Dataset.
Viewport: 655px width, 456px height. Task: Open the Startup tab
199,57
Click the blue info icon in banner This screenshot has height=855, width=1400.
...
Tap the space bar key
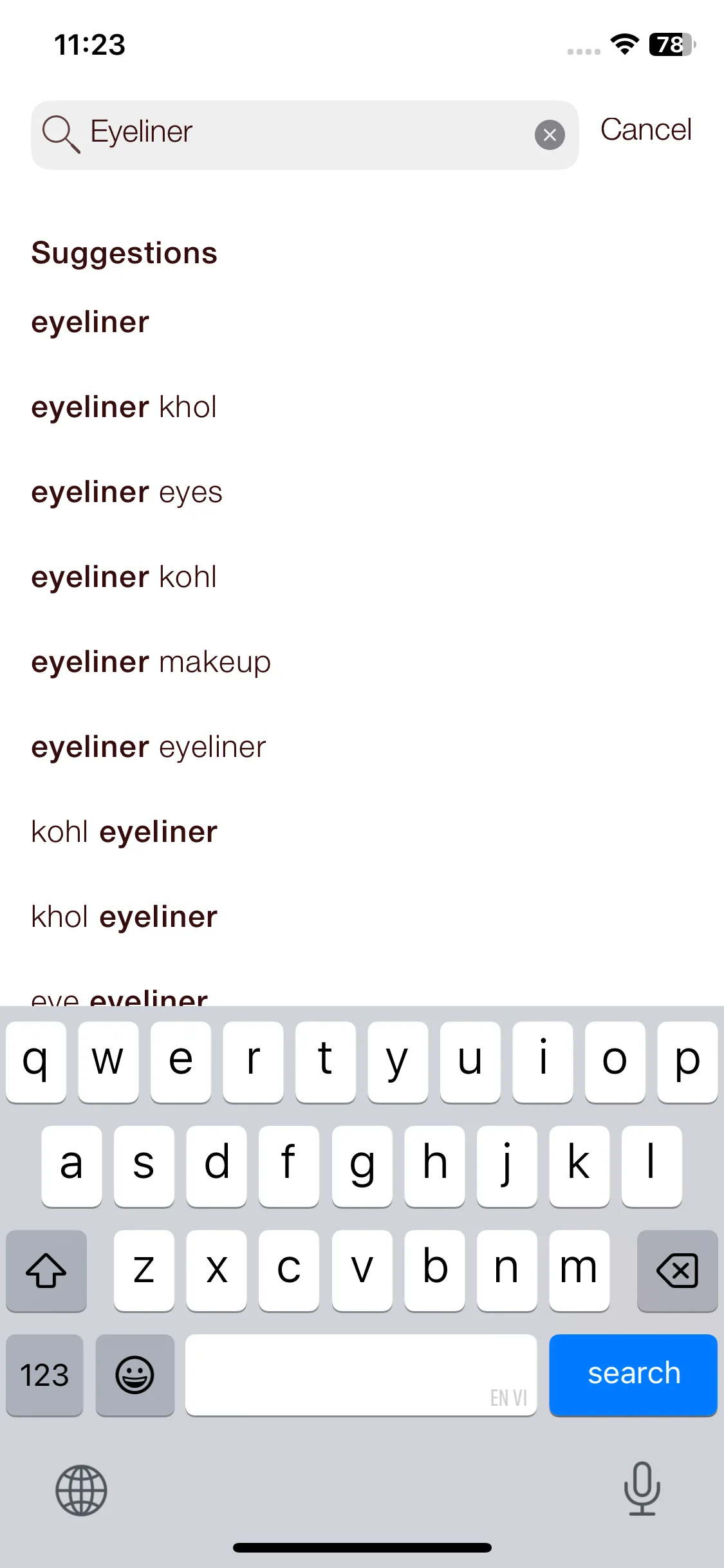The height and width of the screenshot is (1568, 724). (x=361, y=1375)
...
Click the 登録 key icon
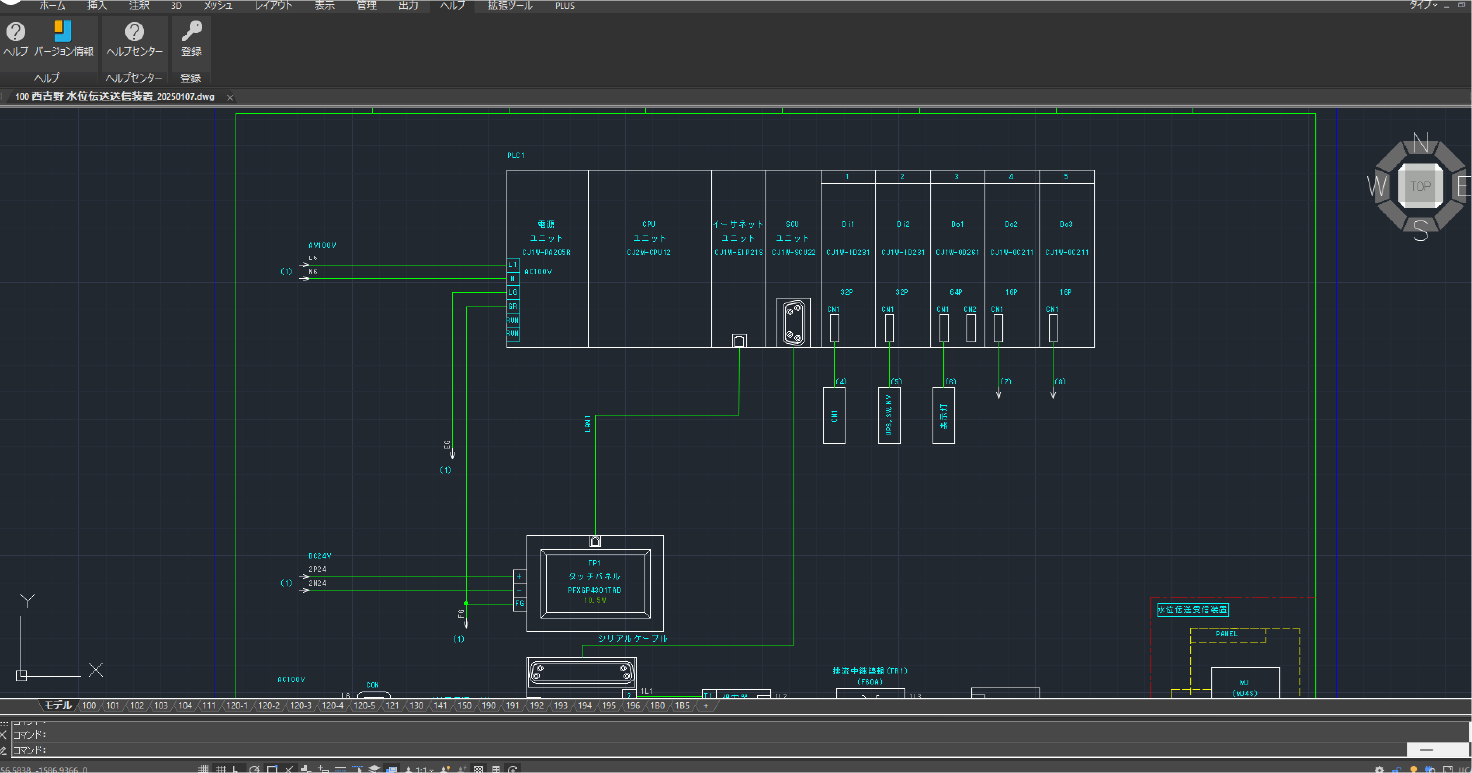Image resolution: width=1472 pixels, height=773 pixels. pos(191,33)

Task prompt.
Report every line of the entries above that contains the string "Click", copying each such line in full. Only matches in the same case count.

Solution to this problem.
Click the blue info icon in banner This screenshot has height=855, width=1400.
Click the 登録 key icon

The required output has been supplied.